We get a console full of these:

screen shot 2016-11-15 at 10 07 51

net::ERR_EMPTY_RESPONSE

TristanWright commented 7 years ago

Could it have to do with the connection error pattern we have here?

https://github.com/Kitware/HPCCloud/blob/master/src/network/remote/GirderClient.js#L83-L103

TristanWright commented 7 years ago

It's a lot of repeated canceled and failed events, each with 2 minutes and ~7 second intervals

screen shot 2016-11-15 at 10 16 29

cjh1 commented 7 years ago

On Nov 15, 2016 10:06 AM, "TristanWright" notifications@github.com wrote:

So played with this some more, definitely disconnects and is not responsive to SSE's manually triggered.
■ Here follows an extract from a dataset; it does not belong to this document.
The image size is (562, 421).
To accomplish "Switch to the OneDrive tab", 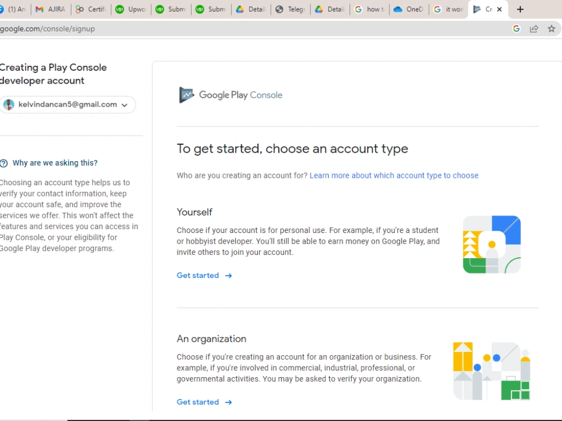I will pos(409,10).
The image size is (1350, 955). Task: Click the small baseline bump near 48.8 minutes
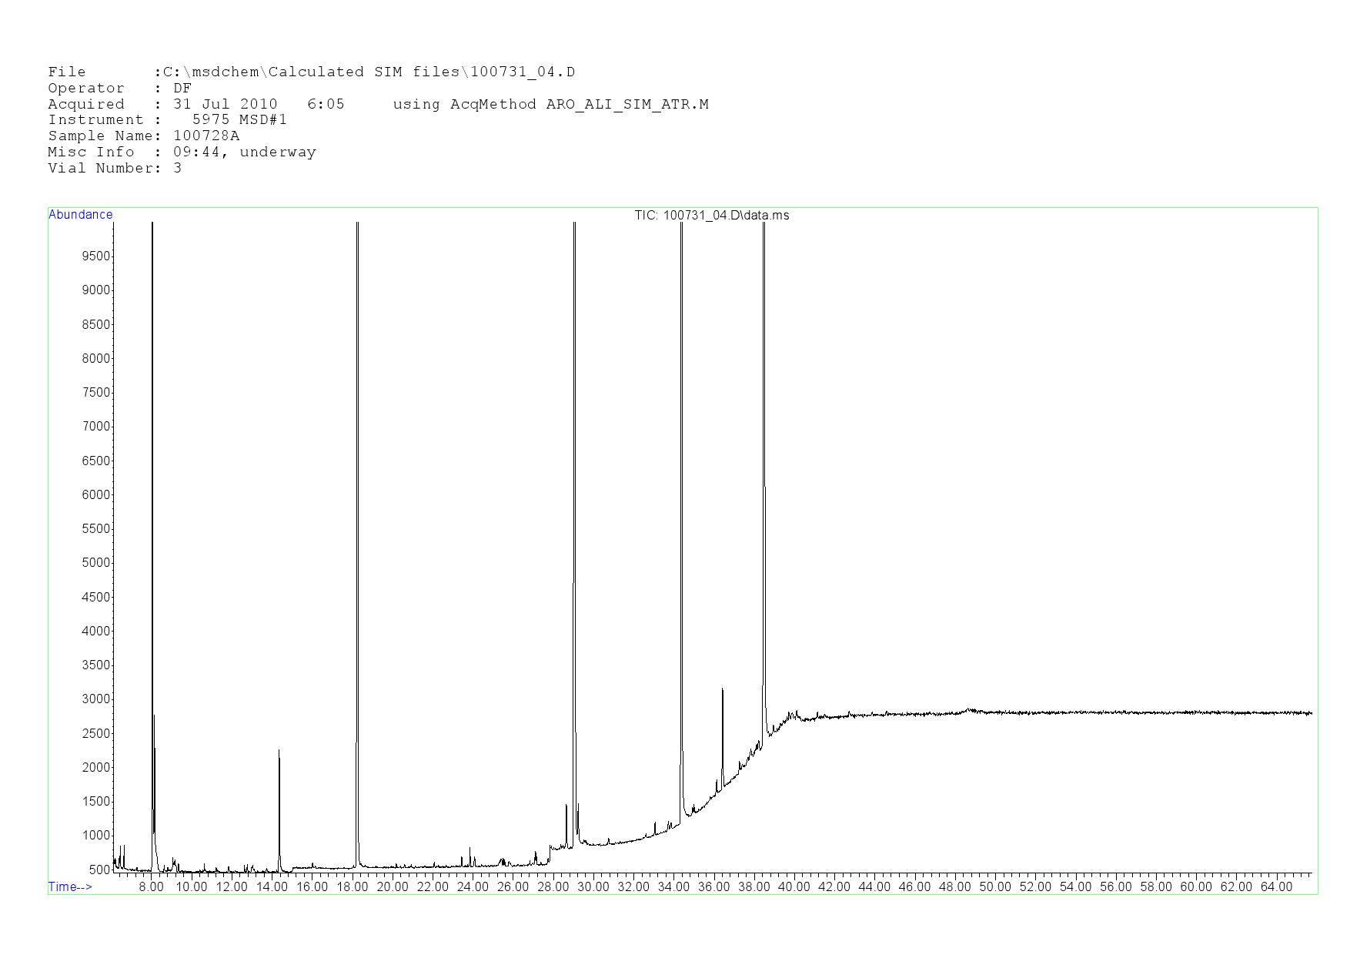(x=970, y=709)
We get a console full of these:

net::ERR_EMPTY_RESPONSE

There is server side logic that timeouts out the connect if no events are sent (https://github.com/girder/girder/blob/master/girder/api/v1/notification.py), however, I thought we had client side logic to reconnect ( may be that was in the previous incarnation of the client )

TristanWright commented 7 years ago

I thought we had client side logic to reconnect ( may be that was in the previous incarnation of the client )
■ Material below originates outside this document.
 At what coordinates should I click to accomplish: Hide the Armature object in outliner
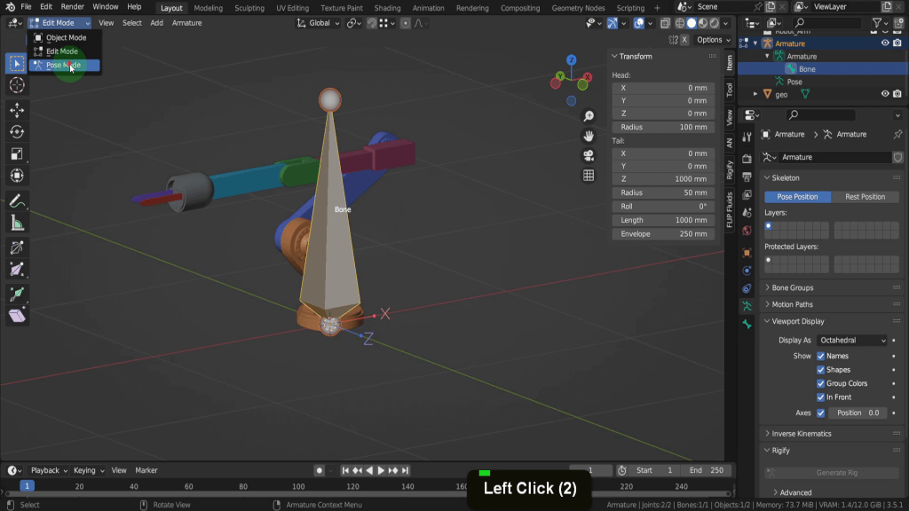885,43
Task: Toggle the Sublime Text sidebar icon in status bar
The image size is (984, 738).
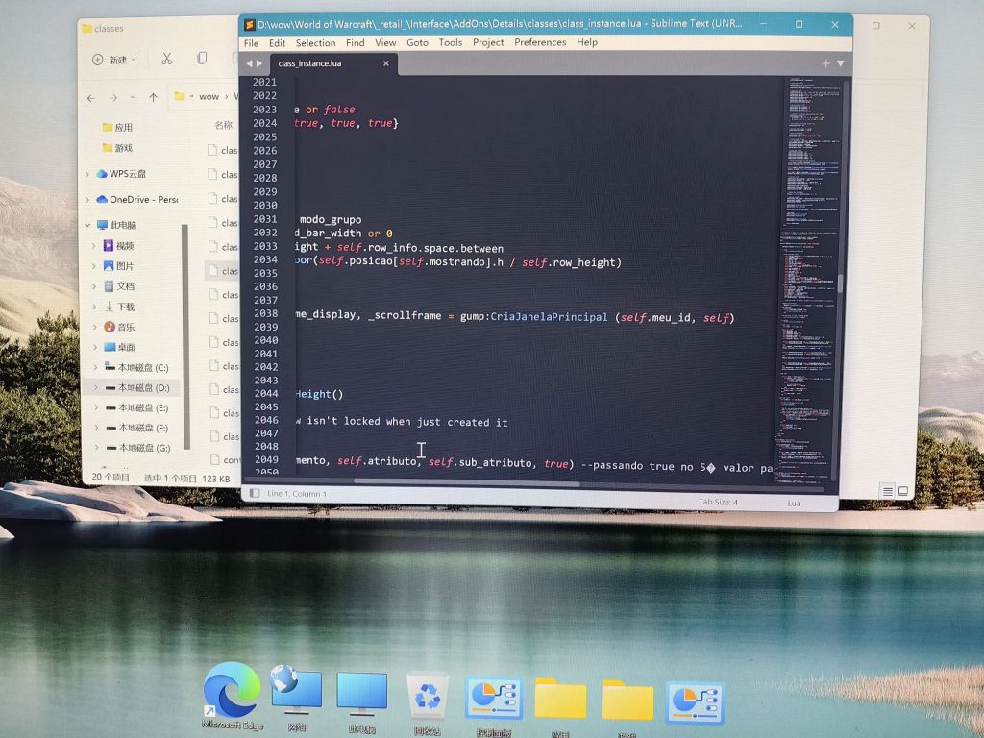Action: pyautogui.click(x=255, y=493)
That's the onerror lines here: https://github.com/Kitware/HPCCloud/blob/master/src/network/remote/GirderClient.js#L83-L103

I'm watching some logging, maybe the events we're missing is coming within the 10 second setTimeout screen shot 2016-11-15 at 10 36 16

TristanWright commented 7 years ago

Confirmed it doesn't have to do with the setTimeout, although I wonder if it should be a setImmediate regardless

TristanWright commented 7 years ago

I don't see this happening on http://localhost:8888/ It takes the full 5 minute timeout instead of 2 minutes.
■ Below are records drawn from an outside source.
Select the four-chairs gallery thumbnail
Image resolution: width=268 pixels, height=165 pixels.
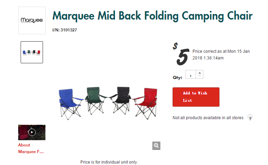[32, 52]
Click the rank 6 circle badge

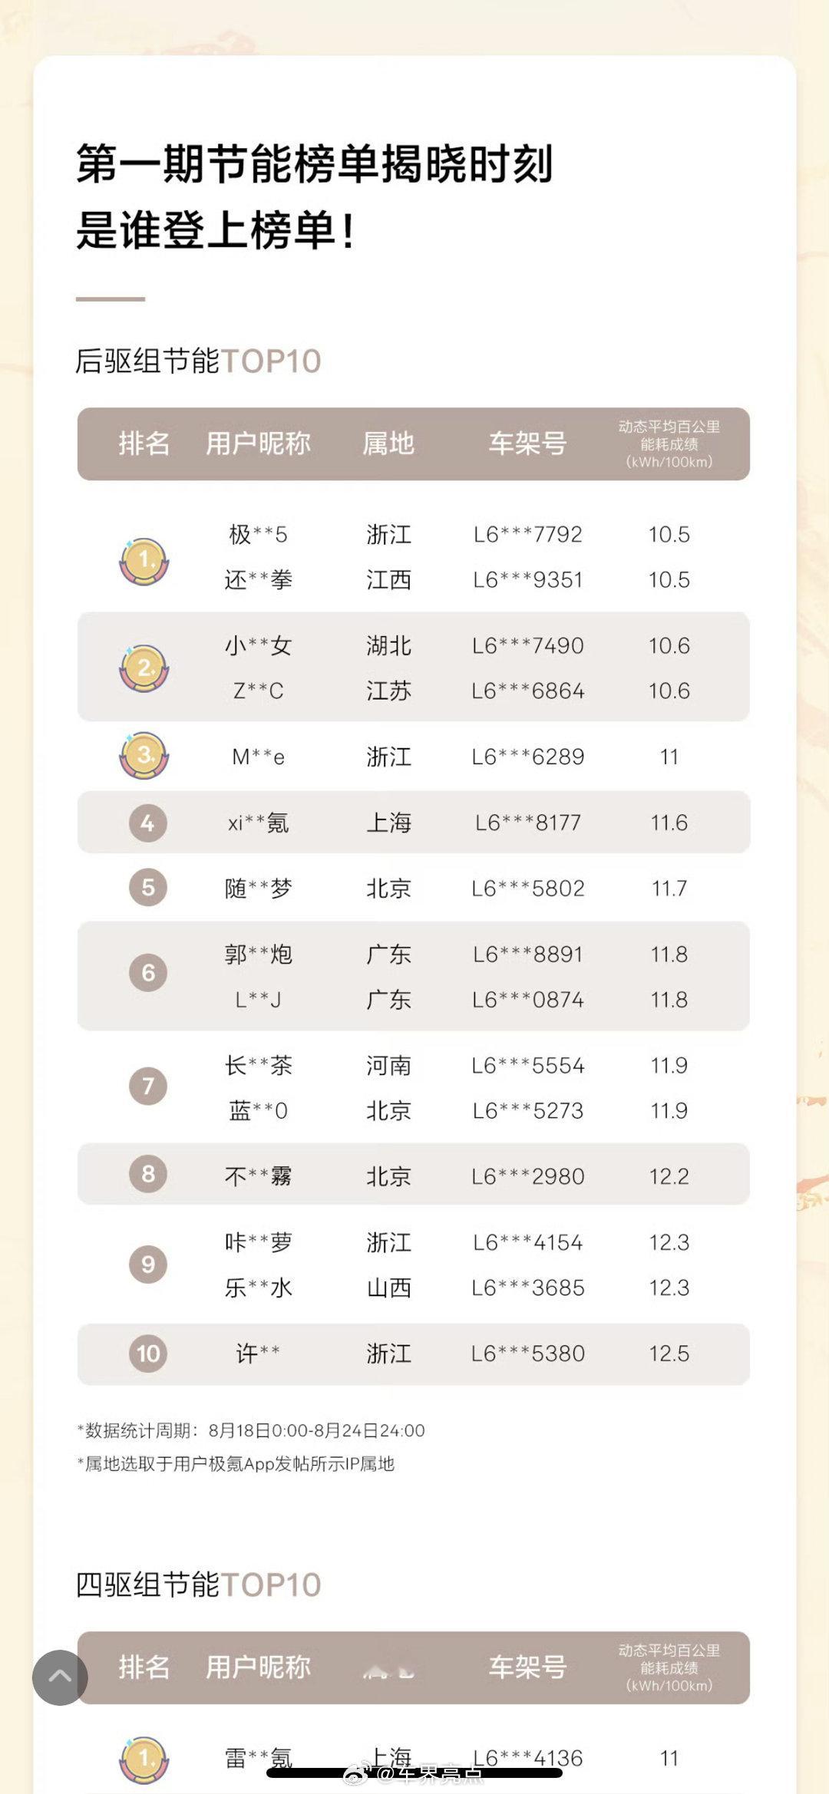pos(147,973)
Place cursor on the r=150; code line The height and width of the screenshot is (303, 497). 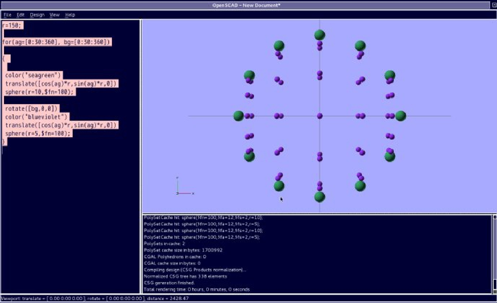pos(12,26)
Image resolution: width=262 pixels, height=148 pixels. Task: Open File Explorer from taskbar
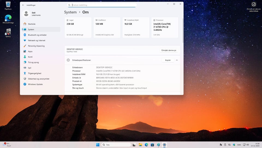(x=140, y=145)
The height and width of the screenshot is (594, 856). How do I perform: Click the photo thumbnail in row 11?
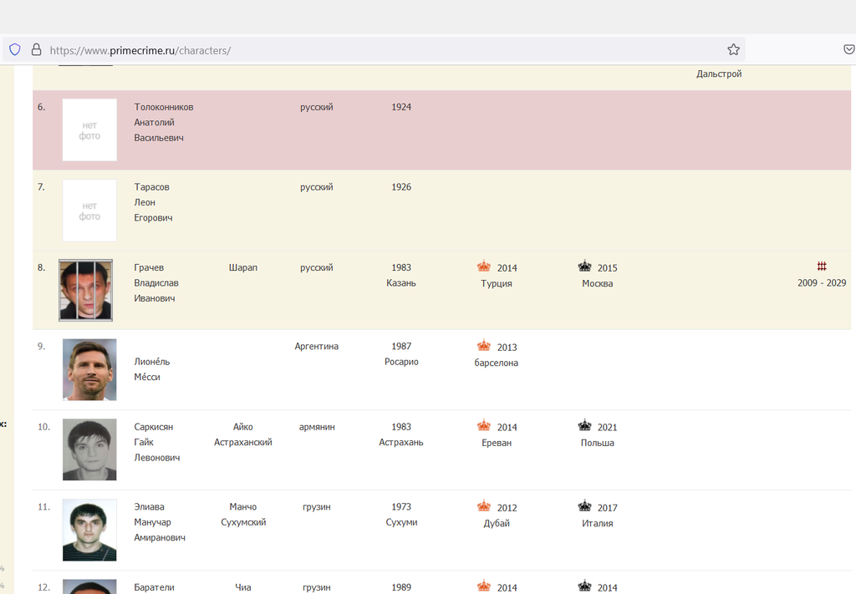89,531
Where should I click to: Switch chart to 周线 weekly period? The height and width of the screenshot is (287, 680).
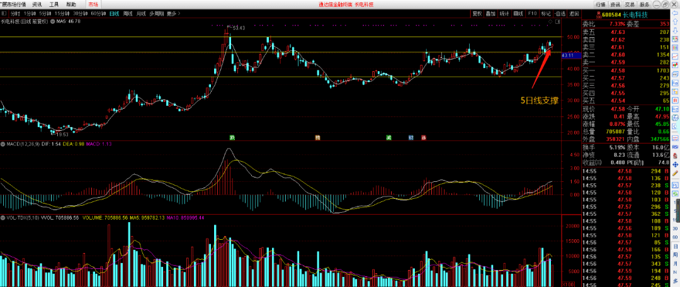tap(128, 13)
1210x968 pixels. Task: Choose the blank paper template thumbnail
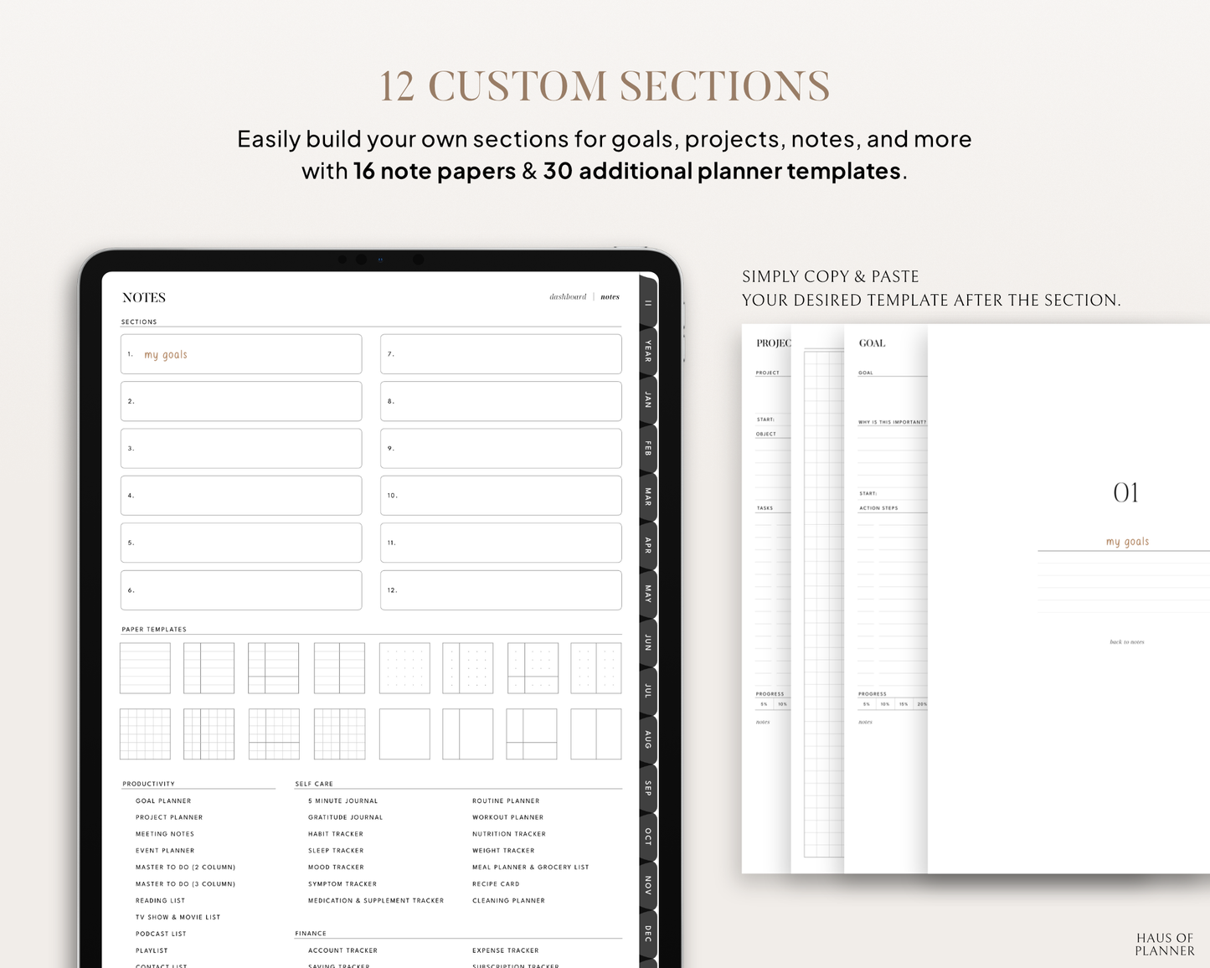click(x=404, y=734)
On development, tried watching with EventSouce(url, { withCredentials: true }) no difference.

TristanWright commented 7 years ago

The response on the girder site is:

HTTP/1.1 200 OK
Date: Thu, 24 Nov 2016 00:09:18 GMT
Cache-Control: no-cache
Content-Type: text/event-stream;charset=utf-8
Allow: DELETE, GET, HEAD, OPTIONS, PATCH, POST, PUT
Server: CherryPy/8.1.2
Transfer-Encoding: chunked

hpcc gets a slightly different response, and it doesn't get it until there is at least one event:

HTTP/1.1 200 OK
X-Powered-By: Express    <--- webpack-dev-server?
connection: close     <--------------- what's this?
date: Thu, 24 Nov 2016 00:31:35 GMT
cache-control: no-cache
content-type: text/event-stream;charset=utf-8
allow: DELETE, GET, HEAD, OPTIONS, PATCH, POST, PUT
server: CherryPy/8.1.2
transfer-encoding: chunked

connection: close looks suspect, requests look the same though.

cjh1 commented 7 years ago

@TristanWright Great detective work! Yes, that is a big difference between Girder and our setup in dev mode. Have you tried connecting directly to 8888 port ( apache ) ?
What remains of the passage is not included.